Abigail (full name Abigail Zsiga) is an English electronic music artist. She first came into the limelight with the song "I Feel You", released in 1992.

Career

Abigail is known for her hi-NRG covers of popular songs on both sides of the Atlantic. Some of those are k.d. lang's "Constant Craving", R.E.M.'s "Losing My Religion" and Nirvana's "Smells Like Teen Spirit", which peaked at No. 29 on the UK Singles Chart. Abigail's debut album, Feel Good was released in 1995, on the UK based label, Klone Records. The latter also became a top 40 club hit for Rozalla in 1995. Abigail's 1999 hit single, "Let the Joy Rise", was produced by the production duo Thunderpuss. In 2000, she hit No. 1 on the Billboard Dance chart with her song "If It Don't Fit", also produced by Thunderpuss.  She had a second No. 1 Dance hit in 2001 with "You Set Me Free". In 2003, Abigail released "Falling" which peaked at No. 9. After "Falling", she released "Songbird" which was remixed by DJ DoNut and was available as a digital download. After this, Abigail decided it was time for a change and added her last name to her recordings.

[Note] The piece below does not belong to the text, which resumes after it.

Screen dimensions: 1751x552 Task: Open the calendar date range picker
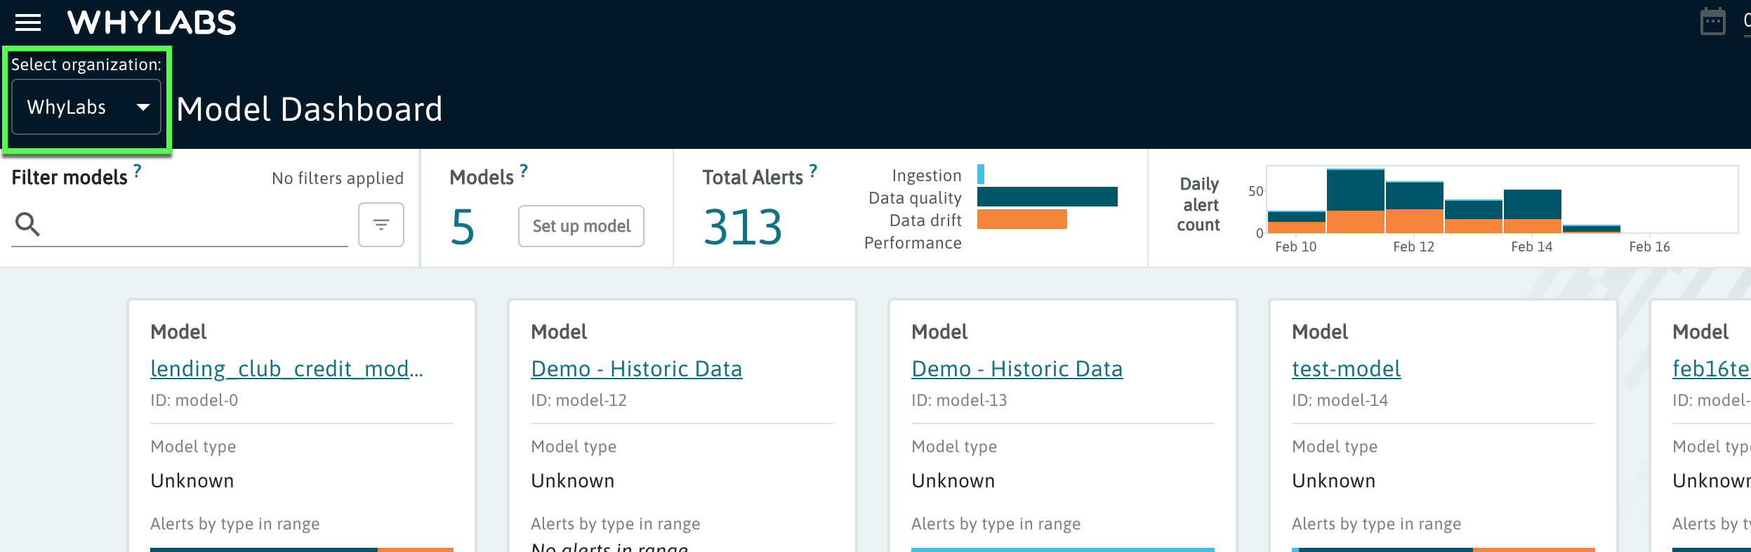tap(1712, 22)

She released the album Home...Again in 2005.

In 2006, she lent her vocals to the 10 Monkeys' album Lay Down. Then in 2009, she was featured on DJ Bill Bennett's album, Forever Young.

Her 2010 album Be Still My Soul is a collection of hymns including "Amazing Grace", "How Great Thou Art" and "Be Still My Soul".

In 2013, she made a return to the dance scene with "Surrender" with Bouvier & Barona after a brief hiatus.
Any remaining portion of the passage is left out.